Semi-supervised learning improves the ability to discover CoR

To directly assess the value of P/U ML to contribute to CoR discovery, a reliable negative (RN) method was employed using two of the three simulated response features. RN SVM takes a two-step approach by first identifying the unlabeled (uninfected) samples most distinct from the positive (infected) class under the hypothesis that these samples represent the protected class.^{Citation29,Citation36} Then, these “reliable negative” samples are used to classify the protection status of the remaining unlabeled (uninfected) samples.

Protection status labels generated by RN-SVM were more accurate than labels based on infection status for most conditions tested, as demonstrated by Matthews Correlation Coefficient, Protection Predictive Value, Specificity, and Sensitivity evaluations (). These results suggest that this approach can successfully identify uninfected subjects that were likely to be infected had they been exposed. To test the resulting improvement in power to identify CoP, the statistical significance (Wilcoxon Mann Whitney U-test) and effect size (Cliff’s Delta) of differences for newly labeled samples were evaluated for the held-out feature and demonstrated a robust ability to improve identification of CoP ().

In general, RN-SVM outperformed K-means at lower distance and efficacy values, and was equivalent to that of SVM at higher values ( and , Supplemental Figure S2). In almost all conditions, RN-SVM provided better identification of uninfected unprotected and uninfected protected data points as compared to infection-status-based analysis of case–control data. Thus, usage of RN-SVM would help to identify correlates not identified through standard analysis.
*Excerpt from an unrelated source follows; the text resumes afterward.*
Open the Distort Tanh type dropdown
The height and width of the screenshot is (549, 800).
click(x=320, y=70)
Efficacy plays an important role in inference accuracy in datasets of smaller size

Beyond efficacy and distance, the number of samples available is also expected to impact the likelihood and confidence of CoR identification. While a useful upper end, n = 1000 represents a greater number of infection cases than are often observed in clinical trials. Because considerably smaller numbers of infection cases have supported identification of CoR for vaccines, with low efficacy using case–control designs based on infection status,^{Citation37,Citation38} we wished to begin to explore anticipated limits to method utility posed by study size. Hence, data simulated for studies in which 500, 250, and 50 infection cases were observed was analyzed. This lower bound represents numbers of infection cases similar to those reported in HIV vaccine efficacy trials. In general, the model performance of RN-SVM when classifying data samples for smaller datasets was similar to that observed at n = 1000 (Supplemental Figures S3 and S4). While efficacy played a more dominant role in determining model performance as the number of available true protected points in the infected dataset became limiting, this analysis showed that even small studies may benefit from the application of P/U ML approaches for correlate discovery ().
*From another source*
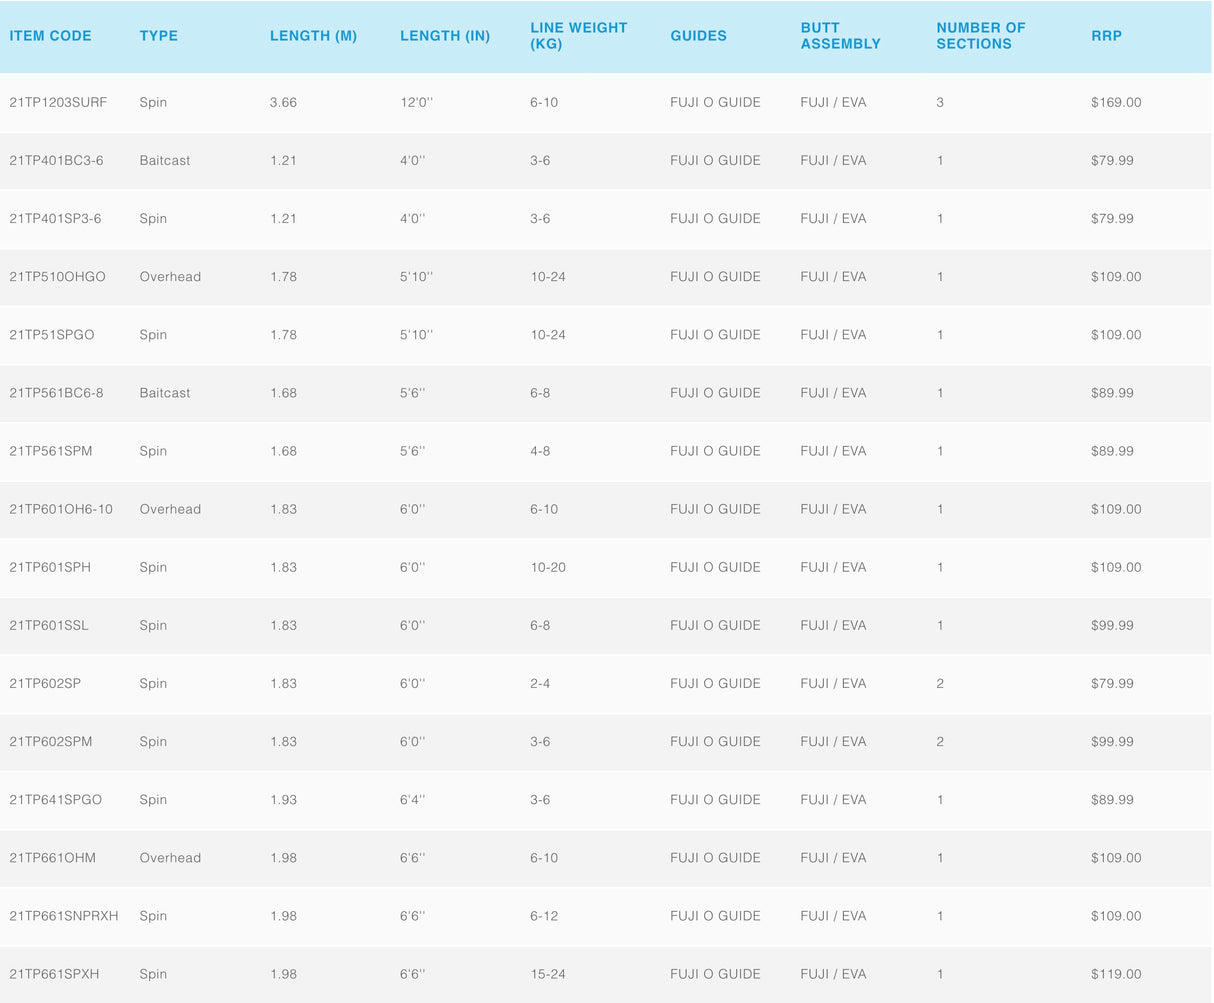Click the ITEM CODE column header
Figure 6. Effect of sample size on protection status inferences and correlates discovery. (a) Classification accuracy (MCC) of protection status labels predicted by RN-SVM for different sample sizes (n = 50, 250, 500, 1000). (b) Correlate effect size (Cliff’s delta) for the held-out variable. Metrics are presented for input data sets with variable immunogenicity response distance (x-axis) and efficacy (columns) and sample sizes. Error bars represent standard deviation across replicates. Values could not be calculated when all samples were predicted to a single class.

Robustness of reliable negative SVM

Feature 3 was scrambled and Cliff delta re-assessed as a means to test the robustness of the modeling approach with respect to the risk of false discovery. This analysis demonstrated that scrambling of data points resulted in low Cliff delta values (), suggesting a low risk of false discovery when infection status inferences are applied to discovery of correlates among features not considered in model training.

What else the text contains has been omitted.